==== Extract provided ====

Which Chip Should I Buy?
When choosing a CPU, the first decision to make (dictated largely by your budget) is whether to go for a chip with an unlocked multiplier (explained here) or a locked one. Unlocked chips, like Intel’s Extreme and AMD’s Black Edition CPUs, are more expensive, but more flexible. Also remember that some features of a CPU, like cache size and instructions sets, are carved in stone. You won’t be able to tweak them, so make sure the chip you buy has what you want on those fronts.
If you are going with a locked multiplier, there are a few things to keep in mind. For reasons related to the manufacturing process (discussed in the first article of this series), CPUs from the lower end of the family will generally overclock to a greater extent than higher-end ones. If the top end 3.4 GHz chip can usually reach 3.7 GHz, the entry level 2.8 chip might usually reach 3.4. Not as fast as the high-end chip, but a greater difference from stock and obviously per dollar speed increase. Also because of manufacturing related reasons, chips from later in a product’s life cycle generally overclock further than those released at launch.

==== Records shown ====

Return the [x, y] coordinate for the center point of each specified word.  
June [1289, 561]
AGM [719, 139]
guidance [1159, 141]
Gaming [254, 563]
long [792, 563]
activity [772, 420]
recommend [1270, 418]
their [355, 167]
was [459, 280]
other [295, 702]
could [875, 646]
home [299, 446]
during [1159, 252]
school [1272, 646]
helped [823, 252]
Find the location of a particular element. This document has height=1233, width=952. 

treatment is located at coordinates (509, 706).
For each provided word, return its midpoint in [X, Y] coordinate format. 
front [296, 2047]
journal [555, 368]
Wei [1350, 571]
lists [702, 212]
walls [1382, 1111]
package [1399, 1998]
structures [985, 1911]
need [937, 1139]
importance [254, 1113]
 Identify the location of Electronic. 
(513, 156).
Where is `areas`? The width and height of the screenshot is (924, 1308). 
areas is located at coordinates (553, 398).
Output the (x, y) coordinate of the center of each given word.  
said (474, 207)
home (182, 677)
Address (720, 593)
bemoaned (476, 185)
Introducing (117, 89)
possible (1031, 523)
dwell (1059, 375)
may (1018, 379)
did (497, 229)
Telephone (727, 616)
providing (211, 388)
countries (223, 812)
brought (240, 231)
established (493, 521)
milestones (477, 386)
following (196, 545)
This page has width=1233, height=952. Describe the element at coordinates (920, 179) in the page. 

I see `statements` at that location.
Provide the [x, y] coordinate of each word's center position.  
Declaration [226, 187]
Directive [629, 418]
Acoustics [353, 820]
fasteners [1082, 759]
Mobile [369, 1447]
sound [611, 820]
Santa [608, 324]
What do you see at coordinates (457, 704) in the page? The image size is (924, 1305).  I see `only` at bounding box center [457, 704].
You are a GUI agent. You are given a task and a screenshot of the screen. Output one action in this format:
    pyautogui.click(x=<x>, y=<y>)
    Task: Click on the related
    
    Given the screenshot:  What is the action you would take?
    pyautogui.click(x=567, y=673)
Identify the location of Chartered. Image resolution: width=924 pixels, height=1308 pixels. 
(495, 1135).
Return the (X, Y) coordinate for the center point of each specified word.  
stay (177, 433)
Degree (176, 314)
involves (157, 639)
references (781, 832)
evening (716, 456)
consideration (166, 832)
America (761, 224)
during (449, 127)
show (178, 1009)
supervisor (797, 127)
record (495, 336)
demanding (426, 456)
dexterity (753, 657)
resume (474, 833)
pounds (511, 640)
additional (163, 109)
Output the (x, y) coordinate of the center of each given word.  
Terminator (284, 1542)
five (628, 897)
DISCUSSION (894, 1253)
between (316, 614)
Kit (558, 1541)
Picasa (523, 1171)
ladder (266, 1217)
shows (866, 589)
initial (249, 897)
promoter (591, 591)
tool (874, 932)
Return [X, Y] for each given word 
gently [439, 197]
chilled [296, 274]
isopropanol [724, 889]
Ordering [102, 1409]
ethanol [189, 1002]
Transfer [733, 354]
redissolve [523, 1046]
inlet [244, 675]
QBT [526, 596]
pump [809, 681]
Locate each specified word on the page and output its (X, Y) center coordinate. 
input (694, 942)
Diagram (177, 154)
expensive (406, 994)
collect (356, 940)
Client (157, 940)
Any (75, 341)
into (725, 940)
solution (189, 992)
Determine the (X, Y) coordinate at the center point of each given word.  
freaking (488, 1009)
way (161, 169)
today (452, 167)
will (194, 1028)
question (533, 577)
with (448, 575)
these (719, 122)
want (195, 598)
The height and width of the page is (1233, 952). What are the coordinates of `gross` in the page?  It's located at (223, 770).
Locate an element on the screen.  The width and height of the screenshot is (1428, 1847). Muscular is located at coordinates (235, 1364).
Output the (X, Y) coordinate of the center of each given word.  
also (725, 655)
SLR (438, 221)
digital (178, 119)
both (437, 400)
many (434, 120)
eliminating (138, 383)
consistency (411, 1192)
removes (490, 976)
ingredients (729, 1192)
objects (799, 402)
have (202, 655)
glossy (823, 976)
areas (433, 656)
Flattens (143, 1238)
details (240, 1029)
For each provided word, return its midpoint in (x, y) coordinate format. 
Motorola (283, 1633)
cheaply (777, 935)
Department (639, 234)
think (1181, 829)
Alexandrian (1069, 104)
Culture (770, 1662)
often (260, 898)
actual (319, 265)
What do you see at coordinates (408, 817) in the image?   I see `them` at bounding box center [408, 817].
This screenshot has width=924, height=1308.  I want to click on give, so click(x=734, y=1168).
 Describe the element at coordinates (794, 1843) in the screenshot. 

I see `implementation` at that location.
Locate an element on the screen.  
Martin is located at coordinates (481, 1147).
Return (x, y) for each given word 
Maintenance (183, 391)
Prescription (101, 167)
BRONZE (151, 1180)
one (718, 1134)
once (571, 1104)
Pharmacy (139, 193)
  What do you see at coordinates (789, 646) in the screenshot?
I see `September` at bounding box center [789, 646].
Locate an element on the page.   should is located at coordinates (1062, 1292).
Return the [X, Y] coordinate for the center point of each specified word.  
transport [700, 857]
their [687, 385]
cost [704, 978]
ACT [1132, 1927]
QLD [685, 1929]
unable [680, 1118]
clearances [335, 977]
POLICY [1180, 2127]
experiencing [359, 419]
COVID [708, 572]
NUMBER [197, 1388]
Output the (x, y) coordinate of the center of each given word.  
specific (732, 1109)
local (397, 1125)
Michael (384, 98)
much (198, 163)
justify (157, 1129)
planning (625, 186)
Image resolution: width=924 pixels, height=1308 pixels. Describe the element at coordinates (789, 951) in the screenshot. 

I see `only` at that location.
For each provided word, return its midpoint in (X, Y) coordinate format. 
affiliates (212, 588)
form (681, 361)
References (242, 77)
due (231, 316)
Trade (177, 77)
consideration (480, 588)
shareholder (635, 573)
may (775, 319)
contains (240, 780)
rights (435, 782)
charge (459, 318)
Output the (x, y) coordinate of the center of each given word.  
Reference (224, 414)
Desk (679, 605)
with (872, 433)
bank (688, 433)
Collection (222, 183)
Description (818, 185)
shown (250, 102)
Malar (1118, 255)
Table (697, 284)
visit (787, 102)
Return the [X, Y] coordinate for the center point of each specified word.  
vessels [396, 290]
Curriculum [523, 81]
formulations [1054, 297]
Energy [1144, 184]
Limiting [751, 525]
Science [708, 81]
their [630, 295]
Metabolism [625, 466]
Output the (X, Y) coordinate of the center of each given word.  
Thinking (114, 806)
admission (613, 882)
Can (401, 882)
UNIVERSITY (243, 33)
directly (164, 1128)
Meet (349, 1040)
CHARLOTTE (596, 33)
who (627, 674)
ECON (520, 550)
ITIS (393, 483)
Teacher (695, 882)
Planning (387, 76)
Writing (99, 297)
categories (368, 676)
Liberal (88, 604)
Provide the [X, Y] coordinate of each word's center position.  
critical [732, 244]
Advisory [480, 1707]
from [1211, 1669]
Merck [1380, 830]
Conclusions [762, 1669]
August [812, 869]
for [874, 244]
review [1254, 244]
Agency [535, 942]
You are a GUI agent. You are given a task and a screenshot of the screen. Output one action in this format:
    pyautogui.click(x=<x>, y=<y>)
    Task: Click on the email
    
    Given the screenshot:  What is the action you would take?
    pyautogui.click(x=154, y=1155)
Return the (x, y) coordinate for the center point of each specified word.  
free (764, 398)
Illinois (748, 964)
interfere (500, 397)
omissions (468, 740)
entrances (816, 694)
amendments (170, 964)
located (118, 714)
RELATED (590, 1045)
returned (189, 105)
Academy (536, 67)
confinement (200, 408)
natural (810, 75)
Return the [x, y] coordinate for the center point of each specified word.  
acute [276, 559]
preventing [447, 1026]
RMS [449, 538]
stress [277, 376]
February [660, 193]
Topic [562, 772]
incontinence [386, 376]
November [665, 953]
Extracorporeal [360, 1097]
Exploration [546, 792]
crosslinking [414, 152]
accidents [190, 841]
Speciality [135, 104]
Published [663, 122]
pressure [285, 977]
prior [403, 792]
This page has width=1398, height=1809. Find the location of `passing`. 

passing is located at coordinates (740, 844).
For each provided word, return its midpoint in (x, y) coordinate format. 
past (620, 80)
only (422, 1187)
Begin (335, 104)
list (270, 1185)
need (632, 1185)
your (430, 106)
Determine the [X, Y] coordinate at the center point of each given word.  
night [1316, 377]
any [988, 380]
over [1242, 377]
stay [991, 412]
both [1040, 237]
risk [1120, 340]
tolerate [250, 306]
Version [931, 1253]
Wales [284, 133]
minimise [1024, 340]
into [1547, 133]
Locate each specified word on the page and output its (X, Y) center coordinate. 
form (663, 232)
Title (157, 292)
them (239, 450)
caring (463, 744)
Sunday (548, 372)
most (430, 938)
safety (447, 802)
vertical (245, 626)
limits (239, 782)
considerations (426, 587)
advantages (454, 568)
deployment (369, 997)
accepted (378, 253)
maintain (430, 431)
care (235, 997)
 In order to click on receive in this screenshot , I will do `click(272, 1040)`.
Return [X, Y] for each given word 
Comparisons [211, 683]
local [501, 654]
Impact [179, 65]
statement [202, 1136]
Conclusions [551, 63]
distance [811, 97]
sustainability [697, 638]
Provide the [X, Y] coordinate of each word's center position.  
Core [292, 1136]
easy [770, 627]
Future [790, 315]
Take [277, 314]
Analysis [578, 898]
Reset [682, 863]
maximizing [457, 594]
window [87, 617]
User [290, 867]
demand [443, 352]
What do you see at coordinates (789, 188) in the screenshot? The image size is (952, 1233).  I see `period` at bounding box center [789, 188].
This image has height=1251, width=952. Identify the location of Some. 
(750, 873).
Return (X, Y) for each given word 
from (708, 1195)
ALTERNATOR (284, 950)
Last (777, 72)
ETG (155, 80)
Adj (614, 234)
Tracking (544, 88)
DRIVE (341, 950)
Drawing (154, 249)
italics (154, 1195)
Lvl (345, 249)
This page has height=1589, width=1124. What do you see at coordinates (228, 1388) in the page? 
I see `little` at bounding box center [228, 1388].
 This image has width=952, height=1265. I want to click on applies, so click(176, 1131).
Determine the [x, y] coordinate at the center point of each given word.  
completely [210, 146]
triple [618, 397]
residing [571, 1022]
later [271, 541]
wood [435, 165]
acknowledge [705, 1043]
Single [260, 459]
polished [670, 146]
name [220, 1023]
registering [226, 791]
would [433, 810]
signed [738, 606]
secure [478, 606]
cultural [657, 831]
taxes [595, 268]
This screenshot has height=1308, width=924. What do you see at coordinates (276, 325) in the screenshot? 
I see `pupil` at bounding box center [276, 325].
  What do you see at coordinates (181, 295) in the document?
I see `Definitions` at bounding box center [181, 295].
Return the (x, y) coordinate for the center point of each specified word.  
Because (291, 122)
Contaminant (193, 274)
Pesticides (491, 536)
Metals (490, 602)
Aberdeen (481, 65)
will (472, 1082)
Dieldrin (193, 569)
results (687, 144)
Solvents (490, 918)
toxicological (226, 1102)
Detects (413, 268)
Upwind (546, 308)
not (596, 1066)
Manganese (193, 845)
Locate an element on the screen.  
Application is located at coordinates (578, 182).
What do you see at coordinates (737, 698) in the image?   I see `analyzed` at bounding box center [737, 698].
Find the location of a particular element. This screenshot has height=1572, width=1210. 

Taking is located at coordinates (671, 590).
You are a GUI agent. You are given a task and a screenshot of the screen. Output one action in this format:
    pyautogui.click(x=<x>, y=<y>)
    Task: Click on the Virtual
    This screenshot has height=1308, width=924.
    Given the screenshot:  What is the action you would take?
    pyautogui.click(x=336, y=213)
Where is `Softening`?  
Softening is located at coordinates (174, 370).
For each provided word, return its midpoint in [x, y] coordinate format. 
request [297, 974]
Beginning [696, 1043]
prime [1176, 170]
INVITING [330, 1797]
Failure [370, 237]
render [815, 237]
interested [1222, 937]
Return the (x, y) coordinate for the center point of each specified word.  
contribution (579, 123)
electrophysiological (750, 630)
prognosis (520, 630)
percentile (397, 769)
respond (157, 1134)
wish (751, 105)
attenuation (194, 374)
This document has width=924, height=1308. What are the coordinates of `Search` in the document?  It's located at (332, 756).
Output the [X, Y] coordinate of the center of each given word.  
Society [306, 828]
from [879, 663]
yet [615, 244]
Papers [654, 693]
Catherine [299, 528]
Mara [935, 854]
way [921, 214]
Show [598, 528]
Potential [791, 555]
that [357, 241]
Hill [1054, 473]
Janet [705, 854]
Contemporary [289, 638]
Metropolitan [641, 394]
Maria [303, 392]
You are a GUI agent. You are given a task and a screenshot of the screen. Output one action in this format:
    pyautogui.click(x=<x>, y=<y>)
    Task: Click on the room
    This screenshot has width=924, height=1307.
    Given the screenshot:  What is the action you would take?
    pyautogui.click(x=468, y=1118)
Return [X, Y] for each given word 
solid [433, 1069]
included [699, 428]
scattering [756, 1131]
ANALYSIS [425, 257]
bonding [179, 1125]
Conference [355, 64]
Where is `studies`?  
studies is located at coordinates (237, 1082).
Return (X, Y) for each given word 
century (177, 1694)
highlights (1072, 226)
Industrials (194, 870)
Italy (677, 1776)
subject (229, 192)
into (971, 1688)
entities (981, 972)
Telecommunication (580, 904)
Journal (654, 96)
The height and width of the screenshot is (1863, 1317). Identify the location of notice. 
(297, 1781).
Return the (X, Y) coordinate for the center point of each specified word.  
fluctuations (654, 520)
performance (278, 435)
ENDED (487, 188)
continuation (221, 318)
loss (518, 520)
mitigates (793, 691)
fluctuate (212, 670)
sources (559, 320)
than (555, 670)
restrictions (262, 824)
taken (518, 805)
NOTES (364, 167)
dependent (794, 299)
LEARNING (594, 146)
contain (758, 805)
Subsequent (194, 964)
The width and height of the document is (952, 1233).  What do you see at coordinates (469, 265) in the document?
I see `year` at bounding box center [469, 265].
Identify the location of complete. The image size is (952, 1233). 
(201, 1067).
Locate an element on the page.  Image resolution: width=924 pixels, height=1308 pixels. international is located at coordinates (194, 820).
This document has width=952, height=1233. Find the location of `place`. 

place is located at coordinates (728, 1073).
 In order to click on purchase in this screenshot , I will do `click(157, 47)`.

====

* _Stated goal 1_
Answer these questions about the text on choosing a CPU:
(a) Which CPUs does it give as examples of unlocked chips?
(b) What speed might the entry level 2.8 chip usually reach?
(c) Which chips generally overclock further than those released at launch?
* _Stated goal 2_
Return the lines of the records from the line with "INVITING [330, 1797]" up to and including the line with "Maria [303, 392]", copied exactly.

* _Worked answer 1_
(a) Intel's Extreme and AMD's Black Edition CPUs.
(b) 3.4 GHz.
(c) Chips from later in a product's life cycle.

* _Worked answer 2_
INVITING [330, 1797]
Failure [370, 237]
render [815, 237]
interested [1222, 937]
Return the (x, y) coordinate for the center point of each specified word.  
contribution (579, 123)
electrophysiological (750, 630)
prognosis (520, 630)
percentile (397, 769)
respond (157, 1134)
wish (751, 105)
attenuation (194, 374)
This document has width=924, height=1308. What are the coordinates of `Search` in the document?  It's located at (332, 756).
Output the [X, Y] coordinate of the center of each given word.  
Society [306, 828]
from [879, 663]
yet [615, 244]
Papers [654, 693]
Catherine [299, 528]
Mara [935, 854]
way [921, 214]
Show [598, 528]
Potential [791, 555]
that [357, 241]
Hill [1054, 473]
Janet [705, 854]
Contemporary [289, 638]
Metropolitan [641, 394]
Maria [303, 392]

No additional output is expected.